- _EXERCISE_: Filter the data below down to the lines that contain the string "Show", and copy each of those lines.

- _RECORDS TO PROCESS_:
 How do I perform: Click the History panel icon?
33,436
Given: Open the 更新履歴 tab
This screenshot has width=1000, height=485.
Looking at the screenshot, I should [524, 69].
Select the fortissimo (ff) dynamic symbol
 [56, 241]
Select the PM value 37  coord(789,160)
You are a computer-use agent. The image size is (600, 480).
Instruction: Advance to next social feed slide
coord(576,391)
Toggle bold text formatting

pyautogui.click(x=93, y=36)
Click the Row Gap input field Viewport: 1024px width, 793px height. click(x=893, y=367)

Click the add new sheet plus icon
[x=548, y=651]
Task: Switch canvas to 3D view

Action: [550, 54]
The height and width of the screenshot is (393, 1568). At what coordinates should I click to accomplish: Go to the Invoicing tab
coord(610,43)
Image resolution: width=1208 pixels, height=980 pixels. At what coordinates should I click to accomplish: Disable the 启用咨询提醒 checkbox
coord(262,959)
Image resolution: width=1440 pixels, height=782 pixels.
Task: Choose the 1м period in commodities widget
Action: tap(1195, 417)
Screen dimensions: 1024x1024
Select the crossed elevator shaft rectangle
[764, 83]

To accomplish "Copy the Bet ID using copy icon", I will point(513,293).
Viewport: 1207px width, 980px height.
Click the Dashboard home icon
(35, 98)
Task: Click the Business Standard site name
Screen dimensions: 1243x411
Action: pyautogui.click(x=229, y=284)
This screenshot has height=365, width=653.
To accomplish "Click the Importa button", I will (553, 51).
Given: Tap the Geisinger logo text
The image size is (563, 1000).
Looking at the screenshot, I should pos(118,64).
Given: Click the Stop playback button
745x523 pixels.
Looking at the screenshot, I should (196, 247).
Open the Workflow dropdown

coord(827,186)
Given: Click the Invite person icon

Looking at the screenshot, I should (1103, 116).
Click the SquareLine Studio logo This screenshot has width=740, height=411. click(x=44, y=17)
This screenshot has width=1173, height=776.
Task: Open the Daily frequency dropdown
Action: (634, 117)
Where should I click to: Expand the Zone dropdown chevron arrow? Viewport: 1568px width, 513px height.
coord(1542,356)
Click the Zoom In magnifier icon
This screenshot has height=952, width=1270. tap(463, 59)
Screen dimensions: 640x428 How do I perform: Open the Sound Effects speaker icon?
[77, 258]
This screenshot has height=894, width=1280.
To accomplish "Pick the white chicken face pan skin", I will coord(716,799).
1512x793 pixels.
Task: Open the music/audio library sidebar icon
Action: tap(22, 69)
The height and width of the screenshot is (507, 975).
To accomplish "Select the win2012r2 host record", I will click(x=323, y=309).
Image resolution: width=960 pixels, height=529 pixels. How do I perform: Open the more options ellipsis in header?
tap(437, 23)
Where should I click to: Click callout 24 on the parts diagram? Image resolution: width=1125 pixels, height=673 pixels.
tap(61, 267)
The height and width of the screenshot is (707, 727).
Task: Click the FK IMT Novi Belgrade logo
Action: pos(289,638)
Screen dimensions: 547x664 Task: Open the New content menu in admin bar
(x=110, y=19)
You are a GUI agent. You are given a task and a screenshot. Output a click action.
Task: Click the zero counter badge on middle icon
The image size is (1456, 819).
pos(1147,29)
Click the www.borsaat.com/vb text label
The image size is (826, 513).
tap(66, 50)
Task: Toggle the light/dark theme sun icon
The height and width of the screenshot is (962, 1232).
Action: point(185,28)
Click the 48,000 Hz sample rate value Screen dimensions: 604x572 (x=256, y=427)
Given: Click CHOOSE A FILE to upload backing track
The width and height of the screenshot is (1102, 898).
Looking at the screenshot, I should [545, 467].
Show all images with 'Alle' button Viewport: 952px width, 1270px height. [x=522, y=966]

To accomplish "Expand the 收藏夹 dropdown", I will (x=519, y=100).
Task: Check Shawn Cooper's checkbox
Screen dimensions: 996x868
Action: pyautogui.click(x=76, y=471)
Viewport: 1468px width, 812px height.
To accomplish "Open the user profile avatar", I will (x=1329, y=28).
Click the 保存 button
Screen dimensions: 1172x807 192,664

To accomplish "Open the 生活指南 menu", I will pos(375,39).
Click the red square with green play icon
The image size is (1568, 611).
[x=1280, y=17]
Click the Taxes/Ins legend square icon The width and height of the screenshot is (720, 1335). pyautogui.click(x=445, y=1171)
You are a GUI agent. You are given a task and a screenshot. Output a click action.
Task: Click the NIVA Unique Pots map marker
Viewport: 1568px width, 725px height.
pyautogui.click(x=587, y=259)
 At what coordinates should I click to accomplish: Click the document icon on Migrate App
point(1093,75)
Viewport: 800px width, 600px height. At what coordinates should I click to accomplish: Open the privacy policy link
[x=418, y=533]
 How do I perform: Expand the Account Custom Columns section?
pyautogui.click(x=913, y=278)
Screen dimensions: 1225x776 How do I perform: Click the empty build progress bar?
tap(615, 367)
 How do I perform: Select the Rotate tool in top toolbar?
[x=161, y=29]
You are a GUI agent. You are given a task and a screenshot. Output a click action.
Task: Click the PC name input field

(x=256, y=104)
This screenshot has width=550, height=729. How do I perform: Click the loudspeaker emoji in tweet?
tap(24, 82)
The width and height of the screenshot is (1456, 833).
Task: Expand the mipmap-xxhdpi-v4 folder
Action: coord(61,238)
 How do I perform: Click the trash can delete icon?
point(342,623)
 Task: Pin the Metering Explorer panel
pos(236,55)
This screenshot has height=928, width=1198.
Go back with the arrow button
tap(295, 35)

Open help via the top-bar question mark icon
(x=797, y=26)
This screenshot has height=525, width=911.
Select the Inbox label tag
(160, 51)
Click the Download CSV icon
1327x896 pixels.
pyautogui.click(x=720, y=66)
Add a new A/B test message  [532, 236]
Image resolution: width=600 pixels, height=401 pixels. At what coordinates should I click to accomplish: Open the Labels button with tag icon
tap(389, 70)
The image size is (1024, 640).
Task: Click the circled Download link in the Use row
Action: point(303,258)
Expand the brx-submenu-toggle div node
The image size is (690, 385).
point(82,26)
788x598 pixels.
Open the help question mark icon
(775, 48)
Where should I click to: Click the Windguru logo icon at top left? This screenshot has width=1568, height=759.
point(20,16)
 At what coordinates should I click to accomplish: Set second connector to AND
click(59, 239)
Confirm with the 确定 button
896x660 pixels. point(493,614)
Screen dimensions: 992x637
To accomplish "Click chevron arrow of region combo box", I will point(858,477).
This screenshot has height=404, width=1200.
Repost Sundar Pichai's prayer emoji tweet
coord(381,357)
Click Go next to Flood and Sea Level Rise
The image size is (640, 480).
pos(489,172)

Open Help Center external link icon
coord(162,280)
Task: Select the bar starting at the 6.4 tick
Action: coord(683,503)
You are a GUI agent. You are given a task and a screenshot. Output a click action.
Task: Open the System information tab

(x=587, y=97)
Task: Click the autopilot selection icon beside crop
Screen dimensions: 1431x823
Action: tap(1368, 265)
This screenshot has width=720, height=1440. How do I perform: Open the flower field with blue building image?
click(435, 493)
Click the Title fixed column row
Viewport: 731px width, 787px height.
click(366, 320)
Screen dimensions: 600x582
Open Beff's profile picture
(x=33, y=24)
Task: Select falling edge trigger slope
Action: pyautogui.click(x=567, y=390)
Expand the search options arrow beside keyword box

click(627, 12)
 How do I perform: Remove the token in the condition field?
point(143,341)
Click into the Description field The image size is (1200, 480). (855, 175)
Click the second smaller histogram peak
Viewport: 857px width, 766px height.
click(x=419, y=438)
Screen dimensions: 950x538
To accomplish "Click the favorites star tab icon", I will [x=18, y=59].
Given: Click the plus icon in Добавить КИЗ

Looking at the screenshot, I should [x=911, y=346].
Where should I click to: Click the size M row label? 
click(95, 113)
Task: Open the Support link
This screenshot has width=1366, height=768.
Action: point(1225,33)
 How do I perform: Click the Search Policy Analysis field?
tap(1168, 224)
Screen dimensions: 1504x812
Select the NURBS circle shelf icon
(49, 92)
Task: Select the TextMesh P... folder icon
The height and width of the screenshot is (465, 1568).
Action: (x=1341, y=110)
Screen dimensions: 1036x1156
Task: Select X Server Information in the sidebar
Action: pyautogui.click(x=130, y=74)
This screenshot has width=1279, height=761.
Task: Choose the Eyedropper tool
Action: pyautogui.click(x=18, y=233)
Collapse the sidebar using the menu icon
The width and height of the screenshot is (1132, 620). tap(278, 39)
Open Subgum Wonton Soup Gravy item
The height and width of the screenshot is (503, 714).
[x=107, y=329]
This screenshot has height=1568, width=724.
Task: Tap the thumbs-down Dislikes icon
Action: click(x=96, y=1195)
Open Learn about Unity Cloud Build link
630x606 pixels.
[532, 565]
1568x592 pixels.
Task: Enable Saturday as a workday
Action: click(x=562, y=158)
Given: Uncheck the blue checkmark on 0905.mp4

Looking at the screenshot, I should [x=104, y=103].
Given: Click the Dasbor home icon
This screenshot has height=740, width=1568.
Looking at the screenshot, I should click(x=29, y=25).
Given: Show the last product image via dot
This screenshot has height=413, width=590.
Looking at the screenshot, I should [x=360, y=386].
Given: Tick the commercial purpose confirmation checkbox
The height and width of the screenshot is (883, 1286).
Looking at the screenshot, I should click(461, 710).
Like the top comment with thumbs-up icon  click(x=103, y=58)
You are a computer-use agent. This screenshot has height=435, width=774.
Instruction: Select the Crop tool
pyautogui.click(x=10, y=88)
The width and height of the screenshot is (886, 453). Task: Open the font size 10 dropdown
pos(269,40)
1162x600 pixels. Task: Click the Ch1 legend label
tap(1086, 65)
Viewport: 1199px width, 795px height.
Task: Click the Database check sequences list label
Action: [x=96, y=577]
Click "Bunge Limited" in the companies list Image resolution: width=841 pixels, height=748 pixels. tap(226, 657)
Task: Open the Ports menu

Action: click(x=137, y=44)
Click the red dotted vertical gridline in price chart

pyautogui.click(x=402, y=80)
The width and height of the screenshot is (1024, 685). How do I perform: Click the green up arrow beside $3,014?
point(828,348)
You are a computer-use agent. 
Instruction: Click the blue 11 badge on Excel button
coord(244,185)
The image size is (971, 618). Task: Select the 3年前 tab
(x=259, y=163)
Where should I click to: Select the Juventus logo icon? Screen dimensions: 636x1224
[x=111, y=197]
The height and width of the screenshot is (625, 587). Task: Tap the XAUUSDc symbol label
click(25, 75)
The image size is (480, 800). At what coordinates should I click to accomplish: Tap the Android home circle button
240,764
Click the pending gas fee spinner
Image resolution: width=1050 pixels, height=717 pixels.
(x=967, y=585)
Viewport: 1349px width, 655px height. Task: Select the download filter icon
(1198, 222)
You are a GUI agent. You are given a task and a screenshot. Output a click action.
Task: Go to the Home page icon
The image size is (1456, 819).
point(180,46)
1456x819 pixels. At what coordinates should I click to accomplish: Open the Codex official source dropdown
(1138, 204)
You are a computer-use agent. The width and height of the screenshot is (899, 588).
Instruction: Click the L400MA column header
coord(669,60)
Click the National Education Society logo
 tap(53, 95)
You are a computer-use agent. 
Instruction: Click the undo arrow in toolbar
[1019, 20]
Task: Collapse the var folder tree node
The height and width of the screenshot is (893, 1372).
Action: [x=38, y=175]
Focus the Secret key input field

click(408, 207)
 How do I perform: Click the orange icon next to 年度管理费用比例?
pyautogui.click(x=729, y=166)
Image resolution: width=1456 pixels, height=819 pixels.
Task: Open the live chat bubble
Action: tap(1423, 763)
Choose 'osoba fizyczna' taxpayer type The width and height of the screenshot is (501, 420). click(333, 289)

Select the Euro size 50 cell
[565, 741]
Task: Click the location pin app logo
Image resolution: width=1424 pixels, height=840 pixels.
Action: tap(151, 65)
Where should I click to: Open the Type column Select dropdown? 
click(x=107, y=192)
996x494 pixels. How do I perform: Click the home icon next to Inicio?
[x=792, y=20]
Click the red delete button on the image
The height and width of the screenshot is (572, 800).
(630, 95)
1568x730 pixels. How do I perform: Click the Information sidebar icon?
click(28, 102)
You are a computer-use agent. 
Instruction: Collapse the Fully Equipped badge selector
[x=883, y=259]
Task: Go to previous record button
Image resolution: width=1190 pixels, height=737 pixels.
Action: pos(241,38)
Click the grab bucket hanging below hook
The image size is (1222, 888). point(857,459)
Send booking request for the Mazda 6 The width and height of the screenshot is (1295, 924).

- _RESULT_:
Show all images with 'Alle' button Viewport: 952px width, 1270px height. [x=522, y=966]
Given: Show the last product image via dot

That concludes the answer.